Ceremony of Holy Fire on Roof of Greek Convent

It is about noon that this circular lane is suddenly broken through by a tangled group rushing violently round till they are caught by one of the Turkish soldiers. It seems to be the belief of the Arab Greeks that unless they run round the Sepulchre a certain number of times the fire will not come. . . . First [one] sees these tangled masses of twenty, thirty, fifty men, starting in a run, catching hold of each other, lifting one of themselves on their shoulders, sometimes on their heads, and rushing on with him till he leaps off, and some one else succeeds; some of them dressed in sheep-skins, some almost naked, one usually preceding the rest as a fugleman, clapping his hands, to which they respond in like manner, adding also wild howls, of which the chief burden is ‘This is the tomb of Jesus Christ! God save the Sultan!—Jesus Christ has redeemed us!’ What begins in the lesser groups soon grows in magnitude and extent, till at last the whole of the circle between the troops is continually occupied by race, a whirl, a torrent of these wild figures, like the witches’ Sabbath in ‘Faust,’ wheeling round the Sepulchre. Gradually the frenzy subsides or is checked, the course is cleared . . . (Source: Picturesque Palestine, vol. 1, pp. 23-25.)
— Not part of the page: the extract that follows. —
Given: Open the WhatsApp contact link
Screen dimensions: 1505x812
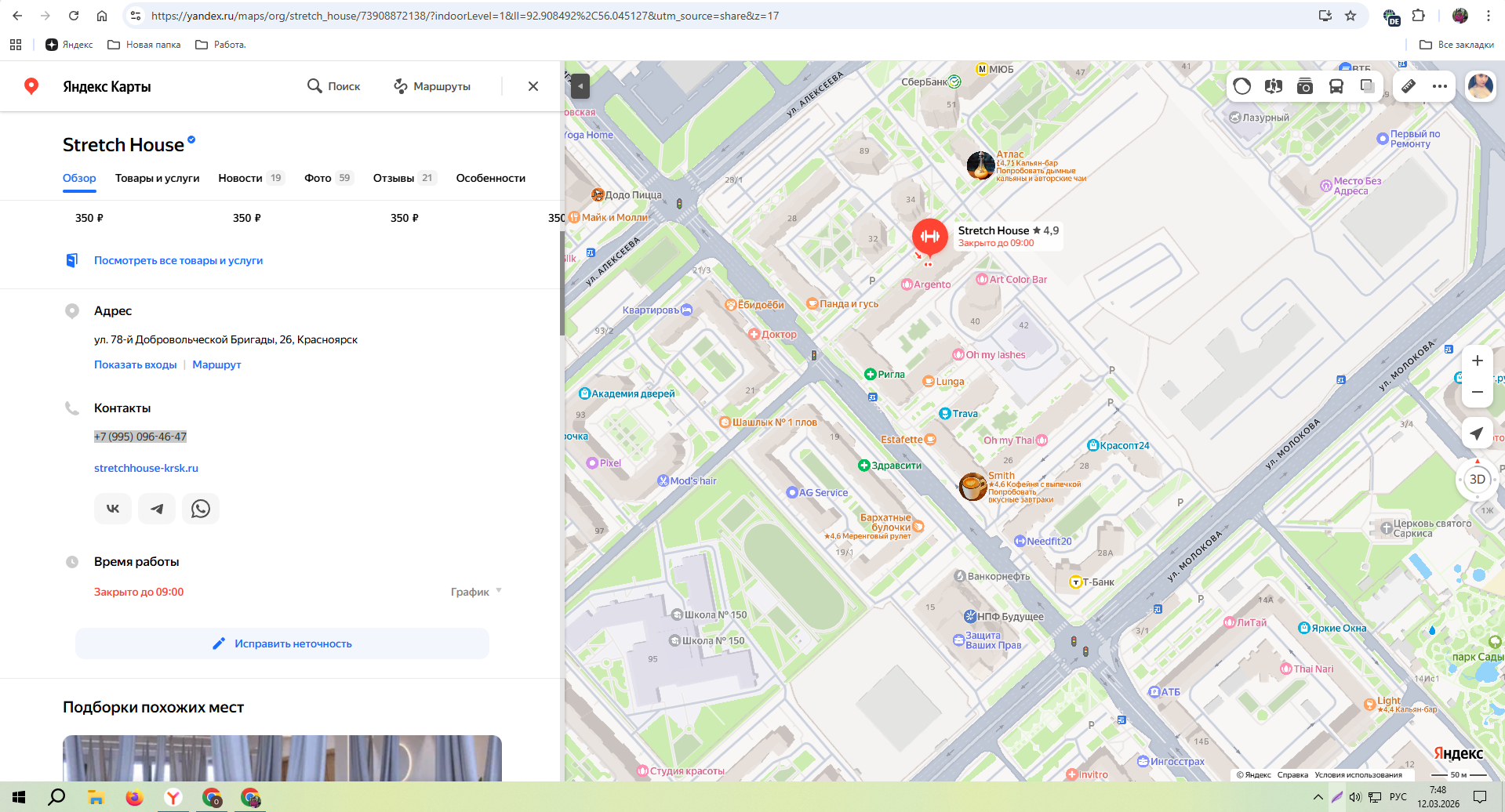Looking at the screenshot, I should [x=201, y=509].
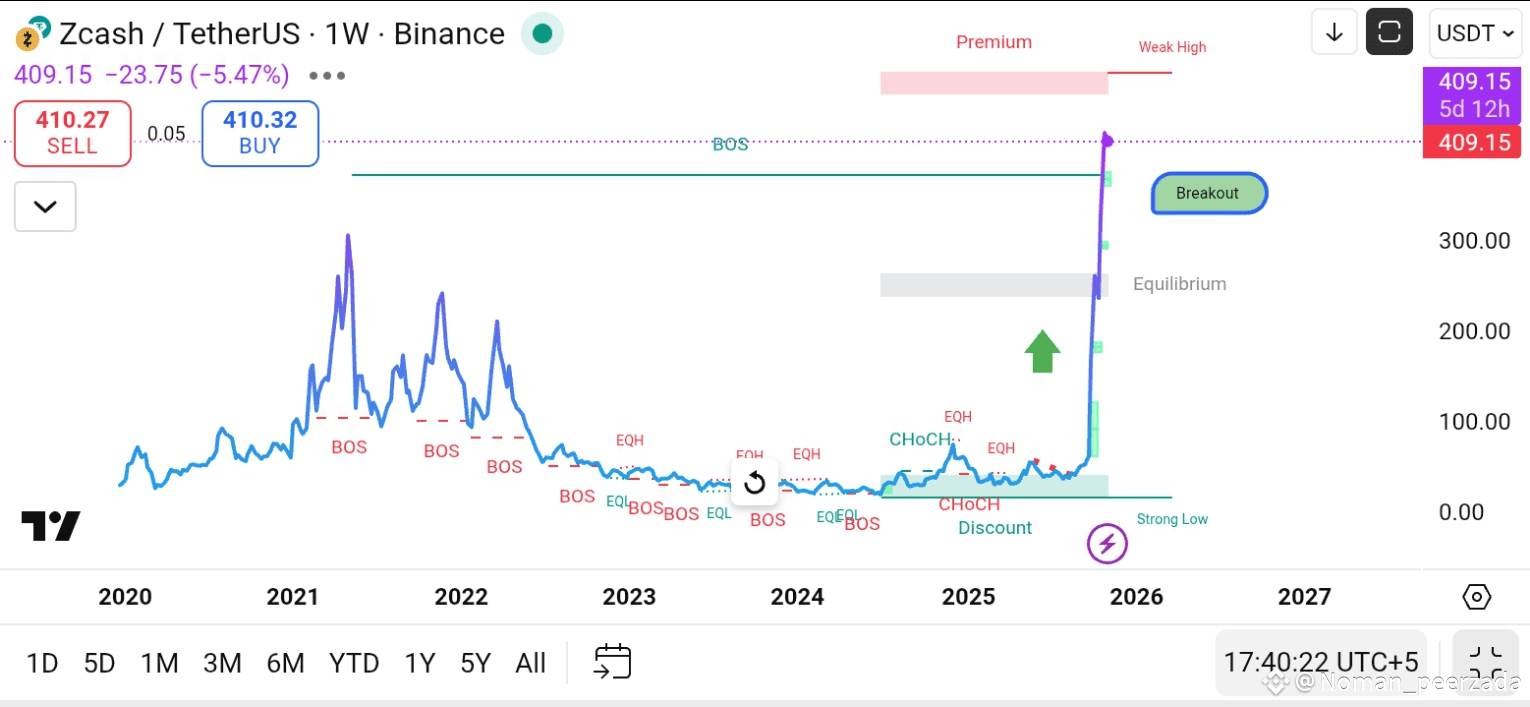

Holy Sepulcher, Orthodox Holy Fire

. . . and out of the Greek Church on the east of the Rotunda a long procession with embroidered banners, supplying in their ritual the want of images, begins to defile round the Sepulchre. . . . In one small but compact band the Bishop of Petra (who is on this occasion the Bishop of ‘the Fire,’ the representative of the patriarch) is hurried to the Chapel of the Sepulchre, and the door is closed behind him. The whole church is now one heaving sea of heads. . . . By the aperture itself stands a priest to catch the fire; on each side of the lane hundreds of bare arms are stretched out like the branches of a leafless forest—like the branches of a forest quivering in some violent tempest . . . . At last the moment comes. A bright flame as of burning wood appears inside the hole—the light, as every educated Greek knows and acknowledges, kindled by the bishop within—the light, as every pilgrim believes, of the descent of God himself upon the Holy Tomb. Any distinct feature or incident is lost in the universal whirl of excitement which envelops the church as slowly, gradually, the fire spreads from hand to hand, from taper to taper, through that vast multitude, till at last the whole edifice, from gallery to gallery and through the area below, is one wide blaze of thousands of burning candles. (Source: Picturesque Palestine, vol. 1, pp. 25, 27-28.)
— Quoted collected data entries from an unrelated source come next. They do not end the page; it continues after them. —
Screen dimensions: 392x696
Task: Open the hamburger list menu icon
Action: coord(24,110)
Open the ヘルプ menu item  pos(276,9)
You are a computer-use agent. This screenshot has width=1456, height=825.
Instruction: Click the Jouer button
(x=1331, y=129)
Church of Holy Sepulcher, pilgrims with Holy Fire

It is now that, according to some accounts, the bishop or patriarch is carried out of the chapel in triumph, on the shoulders of the people, in a fainting state, ‘to give the impression that he is overcome by the glory of the Almighty, from whose immediate presence he is supposed to come.’ It is now that the great rush to escape from the rolling smoke and suffocating heat, and to carry the lighted tapers into the streets and houses of Jerusalem, through the one entrance to the church, leads at times to the violent pressure which in 1834 cost the lives of hundreds. For a short time the pilgrims run to and fro, rubbing the fire against their faces and breasts to attest its supposed harmlessness. But the wild enthusiasm terminates from the moment that the fire is communicated; and perhaps not the least extraordinary part of the spectacle is the rapid and total subsidence of a frenzy so intense . . . . Such is the Greek Easter—the greatest moral argument against the identity of the spot which it professes to honour—stripped, indeed, of some of its most revolting features, yet still, considering the place, the time, and the intention of the professed miracle, probably the most offensive imposture to be found in the world. (Source: Picturesque Palestine, vol. 1, p. 28.)